### 提示された文章
'''

指揮官の休日 No.245 帽振れ
2021/08/06 (Fri) 06:30
XXXX 様
-------------------------------------------------------------------
指揮官の休日
――コーヒーで始まり、ドライマティーニで締めくくる心豊かな一日――
-------------------------------------------------------------------
危機管理に挑む経営者の皆様に贈るメールマガジンです。
当社コラム「指揮官の決断」の更新のお知らせ、当社セミナー情報はもちろん、危機管理の参考となる図書、是非参加をお薦めする他社主催のセミナーなどの情報をお届けして参ります。
あわせて、常時厳しい緊張状態を強いられている経営者の皆様にちょっと一息ついて頂けるような話題を選んでお送りします。「コーヒーで始まり、ドライマティーニで締めくくる心豊かな一日」というサブタイトルも、日頃すさまじいストレスにさらされながらも頑張っている経営者の皆様に、たまにはそんな日がありますようにという想いを込めています。
途中からお読みの方は、お時間のあるときに是非バックナンバーをお読みください。
ワンクリックでバックナンバーを読んで頂けます。
https://q.bmv.jp/bm/p/bn/list.php?i=aegismm&no=all
専門コラム「指揮官の決断」は、第253回 専門家という人種:専門ジャーナリストの場合 を掲載いたしました。
コロナ禍を見ていると、様々な専門家の発言が大きな影響力を持つことが分かります。それでは「専門家」とは何なのか、いろいろな角度から考えたいと思います。今回は専門ジャーナリストを取り上げます。
詳しくはこちらをお読みください。

'''

### 課題の説明
上の危機管理メールマガジンの文章を、最後の文の後から書き継いでください。

### 提供された行
'''

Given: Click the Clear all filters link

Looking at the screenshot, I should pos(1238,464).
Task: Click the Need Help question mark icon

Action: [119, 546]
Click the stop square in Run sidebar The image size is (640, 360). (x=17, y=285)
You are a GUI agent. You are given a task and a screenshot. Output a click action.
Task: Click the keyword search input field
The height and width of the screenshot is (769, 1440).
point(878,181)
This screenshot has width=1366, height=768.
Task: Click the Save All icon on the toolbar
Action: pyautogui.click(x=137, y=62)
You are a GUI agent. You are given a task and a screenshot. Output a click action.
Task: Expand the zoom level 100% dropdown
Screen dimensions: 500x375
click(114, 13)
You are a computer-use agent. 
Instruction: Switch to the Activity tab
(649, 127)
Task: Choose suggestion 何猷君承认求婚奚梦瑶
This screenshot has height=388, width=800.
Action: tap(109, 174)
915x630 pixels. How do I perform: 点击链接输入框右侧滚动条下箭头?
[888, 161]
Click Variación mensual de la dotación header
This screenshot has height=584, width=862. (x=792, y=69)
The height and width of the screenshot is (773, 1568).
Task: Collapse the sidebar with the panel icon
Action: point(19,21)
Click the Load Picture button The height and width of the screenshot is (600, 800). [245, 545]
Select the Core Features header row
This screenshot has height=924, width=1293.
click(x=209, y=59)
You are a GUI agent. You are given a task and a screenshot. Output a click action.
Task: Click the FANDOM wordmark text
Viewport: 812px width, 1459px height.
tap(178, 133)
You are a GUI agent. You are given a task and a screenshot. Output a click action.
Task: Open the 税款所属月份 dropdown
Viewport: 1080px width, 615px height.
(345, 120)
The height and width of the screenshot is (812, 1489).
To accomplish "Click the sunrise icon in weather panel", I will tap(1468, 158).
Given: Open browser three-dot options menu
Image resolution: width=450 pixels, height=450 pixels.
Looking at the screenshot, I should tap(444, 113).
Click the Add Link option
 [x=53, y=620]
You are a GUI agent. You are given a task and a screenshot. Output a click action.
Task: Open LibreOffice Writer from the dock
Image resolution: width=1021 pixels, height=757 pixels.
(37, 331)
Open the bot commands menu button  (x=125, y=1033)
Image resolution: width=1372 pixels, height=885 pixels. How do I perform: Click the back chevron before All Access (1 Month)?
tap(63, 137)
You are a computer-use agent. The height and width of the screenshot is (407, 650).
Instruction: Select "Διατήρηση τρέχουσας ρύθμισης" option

'''

### 出力結果
https://aegis-cms.co.jp/2459
No.245 帽振れ
前回、「指揮権の継承」というタイトルで自衛隊の部隊において指揮官の交代がどのように行われるのかについてご紹介しました。
その中で「帽振れ」という儀式について言及しているのですが、これがどのようなものなのかというお尋ねを頂きました。
この「帽振れ」という儀式は太平洋戦争を舞台にした映画などを観ているとよく出てきます。多いのは特攻機を見送る際に、地上に残る部隊長や整備員たちが帽子を振り回しているシーンです。
この「帽振れ」という儀式は、帝国海軍から行われているお別れのあいさつで、船が出港するときなどで、次にいつ会えるかわからず、少なくとも当分会えないような場合に、見送る側と見送られる側で交わすあいさつです。例えば、洋上で一緒に訓練していた船が、訓練が終わってそれぞれの母港に帰るために部隊編成を解かれて離れていく時などに行われたりします。
そういう性格の挨拶なので、戦闘に向かって出撃する艦を見送る際には行われません。永のお別れになるのではなく、すぐに戻ってくると誓って出ていくからです。特攻の場合などは二度と戻ってこないから「帽振れ」で送ることになります。
この「帽振れ」というあいさつは海上自衛隊でもよく行われます。
毎年、幹部候補生学校を卒業して幹部自衛官に任官した初任幹部を乗せて遠洋練習航海に出る部隊があります。その出航の際には防衛大臣などが見送りに来ますが、出ていく遠洋航海部隊の各艦の舷側に整列した実習幹部は、船が岸壁を離れると艦上から「お見送りありがとうございました。行って参ります。」という意味で「帽振れ」を行って出港していきます。
また、転勤していく者や退職する隊員を送る時などにも行われます。
この挨拶は、被っている制帽を右手で取り、図上高く差し上げてゆっくりと円を描くように回して行います。
帝国海軍がいつからこの挨拶を行っているのか承知していませんが、海上自衛隊は創設期以来ずっと行っています。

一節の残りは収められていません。